Ce sont là des règles de morale applicables aussi bien aux gouvernemens qu’aux particuliers. Il ne manque pas de gouvernemens obérés qui ont obtenu des concordats dans cet ordre d’idée. Mais c’est dans les pays obérés que la question se pose. Je ne sais pas s’il se trouvera un membre du parlement capable, — je ne le crois pas, — d’inscrire la France sur la liste des pays obérés ou, comme on dit aujourd’hui, à finances avariées.

Si, en pleine paix, dans un pays riche comme le nôtre, sans y être obligé, si ce n’est pour poursuivre une répartition prétendue plus équitable des charges publiques, le ministre des finances prélevait, de par la loi, sur un coupon de rente échu, une portion quelconque de la valeur de ce coupon, ce ne serait plus d’une liquidation amiable ou judiciaire qu’il s’agirait, ni même d’une simple faillite par impossibilité de payer, — car cette impossibilité de payer n’est pas prouvée ; — ce ne serait pas non plus courber la tête sous la force majeure, — où est la force majeure ? — ce serait bel et bien un manque de foi et le vrai nom de cette extraordinaire réforme de l’impôt, si elle aboutissait à retrancher un quartier, serait purement et simplement la banqueroute.

Un État est maître de ses lois d’ordre général, et quand il légifère, il donne des ordres ; ces ordres, il peut les retirer quand il lui plaît.

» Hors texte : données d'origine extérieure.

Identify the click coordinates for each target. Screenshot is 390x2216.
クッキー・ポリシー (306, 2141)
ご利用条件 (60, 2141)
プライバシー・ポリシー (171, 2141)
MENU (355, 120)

Les pouvoirs publics font et abrogent les lois dans les conditions déterminées par la constitution du pays. Mais, quand un État emprunte, il ne fait pas une loi, il traite avec des tiers ; il fait un contrat. Il agit comme un homme, et s’il a pris un engagement, il doit le tenir en honnête homme.

Aucun raisonnement ne pourra jamais persuader à personne qu’un ministre puisse honnêtement proposer à son pays de manquer à des engagemens que les représentans de la nation ont pris en son nom. Si c’est par l’initiative individuelle que le Parlement est saisi d’une semblable proposition, le ministre des finances, s’il ne s’y oppose pas, perd du coup tout droit à la confiance des honnêtes gens.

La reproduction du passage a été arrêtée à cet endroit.